The Paci Fairy Giveth and the Paci Fairy Taketh Away
Eli was, without a doubt, a true paci addict. More than once, I've see him try to shove four into his mouth at a time. But I'm not sure who needed them more, him or me.
In our house, once you hit your first birthday, your pacifiers live in the crib. So no pacis in public but unlimited access during your nap and at bedtime. A true junkie, Eli never fought bedtime.
For several months we've been discussing the Paci's Fairy imminent arrival. But every time she was about to make an entrance, I would freak out. Nap time for a 4 year old is an unheard of mommy luxury. And bedtime was so easy. Why give that up when orthodontics is already a fait accompli?
Family lore tells us that the Paci Fairy takes used binkys to newborn babies and leaves in their place a special big boy present. Eli wanted a Nintendo DS. 3 Mommy suggested something even more special and rare, like a red leapster. After many days of negotiations, Eli agreed. We left the pacis in a bowl on the kitchen table with a note listing his demand.
We spent the day engaged in physical activities designed to make children so tired that they fell asleep easily. That night, Eli went to bed sans pacis. Cold turkey.
That night the Paci Fairy brought a red leapster that she had bought cheap at a consignment sale. (Unfortunately,at the time she only made sure it turned on, but never confirmed that it actually worked. The Paci Fairy's belabored assistant and husband needed to make a late night Target run)
Eli received TWO leapsters; a red one and a working green one. And overall, he's seemed satisfied with his trade.
He's asked twice about his pacis. Once Eli saw a baby and informed the mom that she was using his hand-me-down pacifiers.4 And once, after a particularly hard day, he asked if he could trade his Leapster back for his pacis. We asked but the Paci Fairy has a firm "no backsies" policy.
To which Eli responded that he wanted to kick the Paci Fairy in the head. 5
So technically the Paci Fairy giveth a Leapster and taketh some used pacifiers. But really, she took away my youngest child's last vestiges of babyhood. The pacifiers (and the nap) have gone the way of the crib, diapers and hooded towels. It's a straight shot from here to college.

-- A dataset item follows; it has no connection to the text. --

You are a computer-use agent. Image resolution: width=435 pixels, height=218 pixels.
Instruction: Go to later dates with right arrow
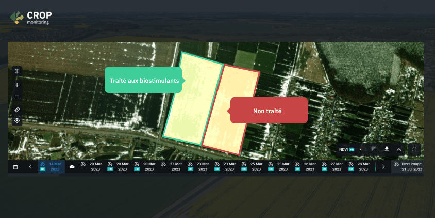383,167
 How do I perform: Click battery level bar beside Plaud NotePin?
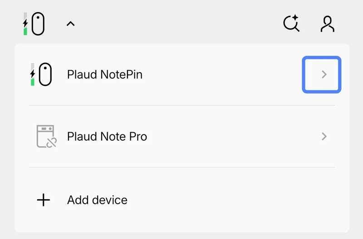(x=33, y=74)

And she gave me, well I'd like to say she left me a big kid and the chance to improve my mothering skills but really, the bitch left me nothing. 6
She better keep her distance because, right about now, I'd like to kick her in the head too.
1) Known in these here parts as the Paci Fairy.
2) He's four. I know, SuperNanny would be disgusted.
3)Third children know about these things.
4) The remarkably anal mom actually corrected Eli. Karma, sweetheart. Karma. And that goes double for people selling broken red leapsters at consignment sales.
5) Really, I can't imagine where they learn this stuff.
6) I was hoping for at least an iphone.